Час после полдника был самым лёгким в течении всего дня. Дети выходили гулять и играли друг с другом, а Гелия делала вид, что её здесь нет. Но при этом зорко присматривалась к играм. На самом-то деле не так много родителей бывают настолько заняты, чтобы отдавать своих детей в чужие руки, и приходится быть на высоте, чтобы тебя упрашивали взять ребёнка. Гелии недавно исполнилось двадцать лет, но её группа, входившая в свободную педагогическую сеть, была уже известна. Гелия соглашалась побыть с малышом два-три часа, пока мама управится с неотложными делами, брала детей и на неделю. А чтобы в этой ситуации дело обходилось без слёз и без зависти (неважно: к уходящим или к остающимся), детей надо знать – каждого по отдельности и особенно всех вместе, потому что вместе это совсем другие дети.
Вот сейчас Максим начнёт знакомиться с новенькой. Пока они были на глазах у всех, ему это казалось неудобным. Но ведь он и сейчас не один. Чен, хоть ему и нет дела до девочек, топчется поблизости, да и сама Пламена, кажется, умеет защитить себя от любителей знакомств. Придётся вмешиваться, и лучше всего это сделает Тата. Она и постарше, и поспокойнее.

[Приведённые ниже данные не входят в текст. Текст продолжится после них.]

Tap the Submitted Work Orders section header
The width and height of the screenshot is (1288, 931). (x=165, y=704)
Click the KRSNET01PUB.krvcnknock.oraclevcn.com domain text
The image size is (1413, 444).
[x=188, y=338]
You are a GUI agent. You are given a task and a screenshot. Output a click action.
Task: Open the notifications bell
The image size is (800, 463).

– Таточка, отнеси, пожалуйста, Пламенке мячик, а то у неё ничего нет.
Тата взяла мячик, но в этот момент воздух лопнул пронизывающим сверхзвуковым хлопком. Акустический удар ощутимо толкнул в грудь, качнулись сосны, кто-то из детей упал, неслышно заплакав. Гелия вскочила, задрав голову, пытаясь увидеть в небе белый инверсионный след нарушителя, – Кто посмел?! Летать в небе в атмосфере на скорости! – потом, махнув рукой – нарушителя всё равно найдут и накажут – бросилась успокаивать детей. И остановилась, словно второй удар, сильнее первого, обрушился на неё.
Поляна неузнаваемо изменилась. Там, где минуту назад не было ничего, кроме ухоженного газона и пятен сухой хвойной подстилки под редкими соснами, теперь поднимались кусты, переплетённые высокой, по грудь, травой. Макушки разбежавшихся детей были почти не видны среди скрещенных стеблей. Слава богу, судя по возгласам, с детьми было всё в порядке, случившееся они восприняли как новую интересную игру.

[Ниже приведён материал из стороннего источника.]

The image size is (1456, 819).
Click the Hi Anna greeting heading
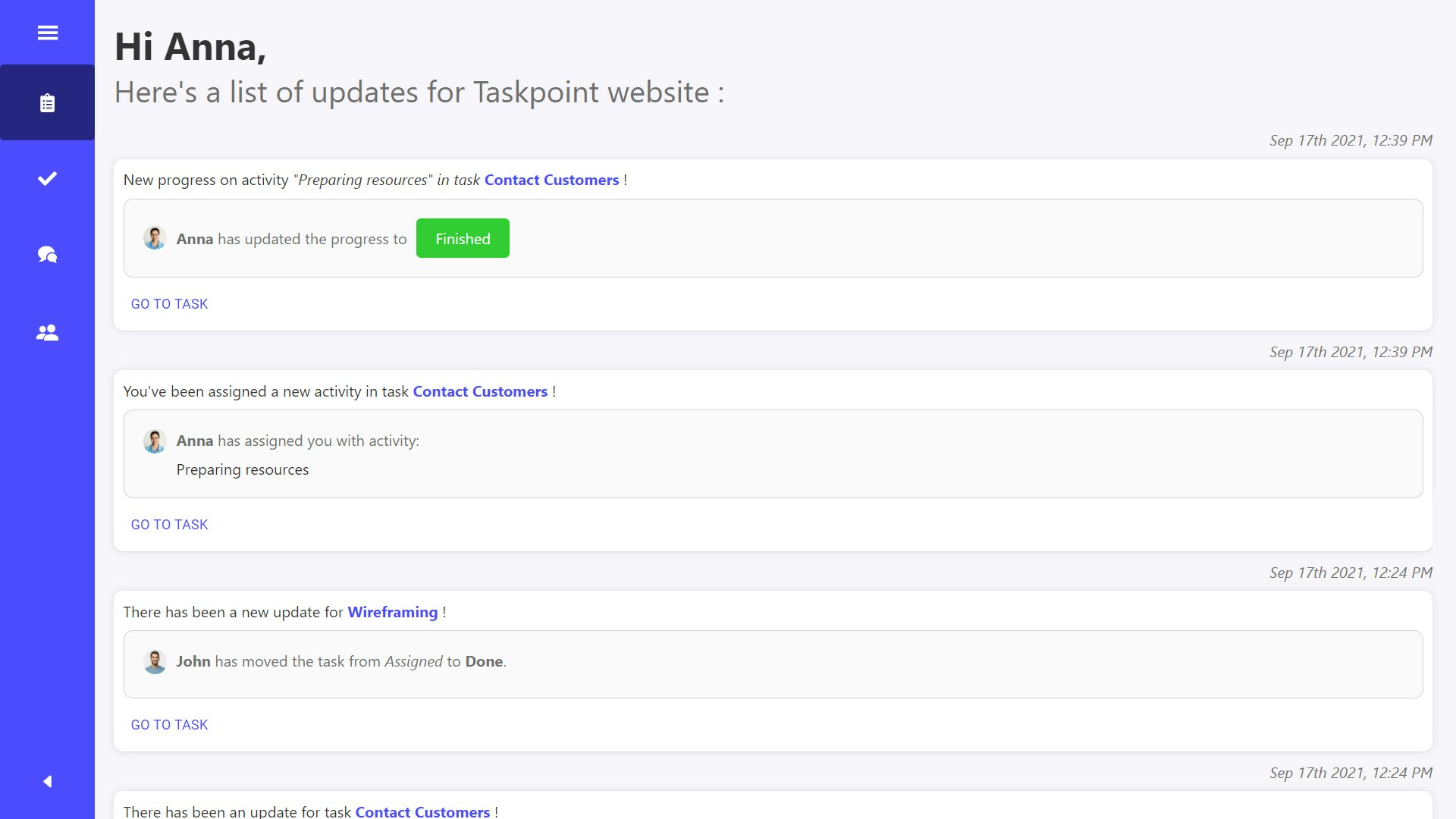click(190, 46)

– Ребята, бежим на крыльцо! – крикнула Гелия. – Отсюда всё лучше видно!
Должно быть, голос подвел её, потому что дети появились на крыльце сразу и непривычно серьёзные. А Пламена по дороге сердито пнула вылезшую на самые ступени ракиту, и Гелия увидела, как кулачок девочки прошёл сквозь кривой ствол.
Так это голограмма! – вместе с успокоением Гелия ощутила азартную злость. – Ну она покажет этим шутникам, когда доберётся до них! Она их отучит и от быстрой езды, и от оптических эффектов. А пока используем выгоды момента и продолжаем гулять, но уже в сказочном лесу…
Лес действительно напоминал декорации к сказочному или приключенческому фильму. Спуск с пригорка, на котором стоял дом, покрылся обломками скал и гниющим буреломом, лишь в одном месте, где случилось меньше камней, кем-то был расчищен проход. Внизу, где в реальности до самой реки продолжалась роща с разбросанными по полянам коттеджами, теперь жаркими испарениями курилось болото. На воде дробно пестрела ряска, возле настоящих сосен (Никуда они, конечно, не делись, но давно знакомые стали словно незаметными) торчали кочки осоки и тонконогой пушицы, жирно зеленели листья белокрыльника.
Гелия, собрав детей на крыльце, на секунду сбежала вниз, убедившись, что болото, как и прочие новообразования, не настоящее, разрешила всем спуститься с крыльца. Быстро придумав подходящую к окружению игру – странный гибрид из «Красной шапочки» и «Мальчика-с-пальчик», забежала в дом и попыталась дозвониться в координационный центр, узнать, что происходит. Дозвониться не удалось, очевидно, не одну её волновали эти вопросы. Кухонное оборудование работало исправно, и ужин Гелия заказала на двенадцать человек, хотя и знала, что семерых детей в течение ближайшего часа заберут родители. Но происходящее тревожило её, значит, надо быть готовым ко всякому.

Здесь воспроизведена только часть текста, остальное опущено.